Sadly I can't wait for Shannon to do a 'backwards' WFMW as this question is burning inside me and I want to have an answer.
So I am sorry that I am doing a backwards one on a normal WFMW.

Now as you are all aware I am getting married in September.
Everything is going fine and all bookings are coming together really well.
Who ever said that organising a wedding was a stressful time? What were they talking about, although ask me that at the beginning of September!

Anyway, my question at present is this......

"Even though we have placed an RSVP on the invitation, do you chase people to get a reply or do you automatically assume they are attending and count them in the numbers for the reception.

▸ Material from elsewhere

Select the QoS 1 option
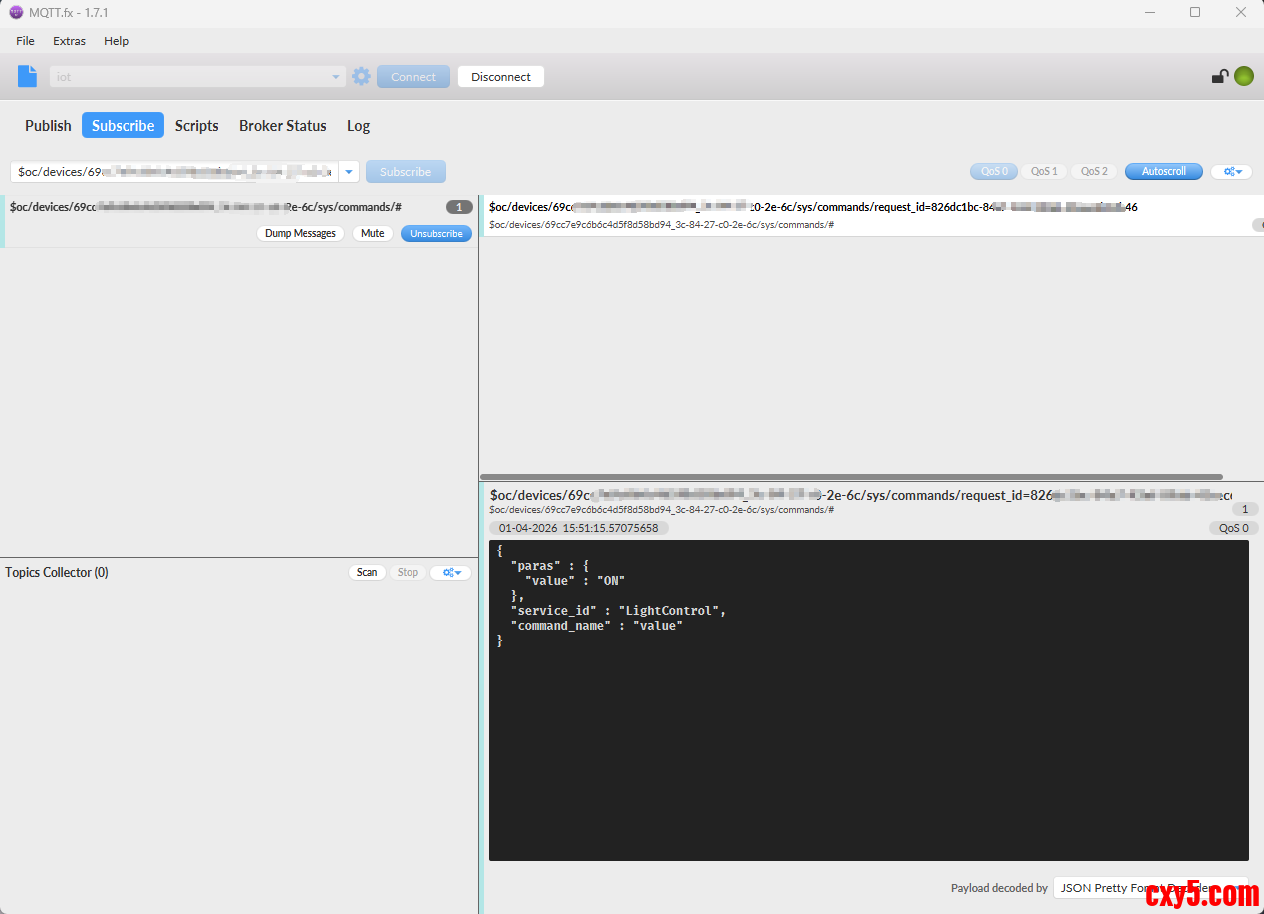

Or do you assume because they haven't RSVP'd that they are not coming so therefore don't include them in the numbers and then have the embarassment of them turning up on the day and not having a seat for them?!"

What is the right thing to do?

People have until Aug 18 to RSVP and we have informed the restaurant that we will give them finally numbers at the beginning of September.

Do I follow up with people closer to the time or do I just leave alone??

3 comments:

Theresa said...

if you get an answer to that question, let me know. I'm in the same boat. The wedding responses were to be in by June 1st, I haven't heard from 8 people. There are 40 people invited to the wedding, a small wedding at my home. Do I call them? Do I assume that they are not coming? It is very frustrating.

Blessings on your wedding. What are you wearing? My wedding is on July 12th and I still do not have a dress.

Anonymous said...

My best advice is that you should contact those people (who unfortunately have no courtesy). Chances are the ones you assume are not coming, have every intention of being there and vice versa. I actually had a very large wedding and had to call a lot of people. But it is worth it. You then have a real number and don't end up paying for people who had no intention of showing up.

MDiskin said...

It's unfortunate that RSVPing by hand is considered optional, but when you think about it, it's not on our radar these days when so many people email rather than write letters. Or they think "I MUST rsvp" and the thought is so strong that they think later "yep, I did that".

Do what I did: collect the written RSVPs and then, a couple of days before your caterer needs the info, start calling your list of MIAs. Be nice about it: "Hey, I'm sure this just got lost or I must have misplaced your RSVP, but I wasn't sure if you are coming or not... we'd love to see you there, are you going to make it?"

Believe me, no one will be offended. It's frustrating to spend the time calling, but you'll feel better knowing the exact count and also realizing that no one wants to make it rough for you; life gets in the way of perfect courtesy sometimes, that's all.

And if you are looking for a dress, google your town + the term "sample sale" to find great dresses off the rack. Hopefully you will find one that won't need too much alteration.